++++ Supplied data

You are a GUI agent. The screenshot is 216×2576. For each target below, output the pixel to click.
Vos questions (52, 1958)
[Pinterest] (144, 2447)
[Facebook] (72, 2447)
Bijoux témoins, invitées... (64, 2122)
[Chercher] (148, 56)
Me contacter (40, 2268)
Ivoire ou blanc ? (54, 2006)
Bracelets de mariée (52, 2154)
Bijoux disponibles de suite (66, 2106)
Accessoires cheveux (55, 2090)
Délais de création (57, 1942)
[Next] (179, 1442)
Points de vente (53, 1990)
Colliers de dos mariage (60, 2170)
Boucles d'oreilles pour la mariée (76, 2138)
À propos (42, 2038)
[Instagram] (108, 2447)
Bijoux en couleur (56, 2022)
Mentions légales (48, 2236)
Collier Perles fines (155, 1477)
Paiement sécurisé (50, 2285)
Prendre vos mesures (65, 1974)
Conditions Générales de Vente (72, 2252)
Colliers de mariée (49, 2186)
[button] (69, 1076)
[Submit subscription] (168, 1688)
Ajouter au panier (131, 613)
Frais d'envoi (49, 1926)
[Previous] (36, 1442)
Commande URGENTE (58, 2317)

++++++++

→ What to produce:
All records above are to be returned exactly as given.

→ Answer to this task:
You are a GUI agent. The screenshot is 216×2576. For each target below, output the pixel to click.
Vos questions (52, 1958)
[Pinterest] (144, 2447)
[Facebook] (72, 2447)
Bijoux témoins, invitées... (64, 2122)
[Chercher] (148, 56)
Me contacter (40, 2268)
Ivoire ou blanc ? (54, 2006)
Bracelets de mariée (52, 2154)
Bijoux disponibles de suite (66, 2106)
Accessoires cheveux (55, 2090)
Délais de création (57, 1942)
[Next] (179, 1442)
Points de vente (53, 1990)
Colliers de dos mariage (60, 2170)
Boucles d'oreilles pour la mariée (76, 2138)
À propos (42, 2038)
[Instagram] (108, 2447)
Bijoux en couleur (56, 2022)
Mentions légales (48, 2236)
Collier Perles fines (155, 1477)
Paiement sécurisé (50, 2285)
Prendre vos mesures (65, 1974)
Conditions Générales de Vente (72, 2252)
Colliers de mariée (49, 2186)
[button] (69, 1076)
[Submit subscription] (168, 1688)
Ajouter au panier (131, 613)
Frais d'envoi (49, 1926)
[Previous] (36, 1442)
Commande URGENTE (58, 2317)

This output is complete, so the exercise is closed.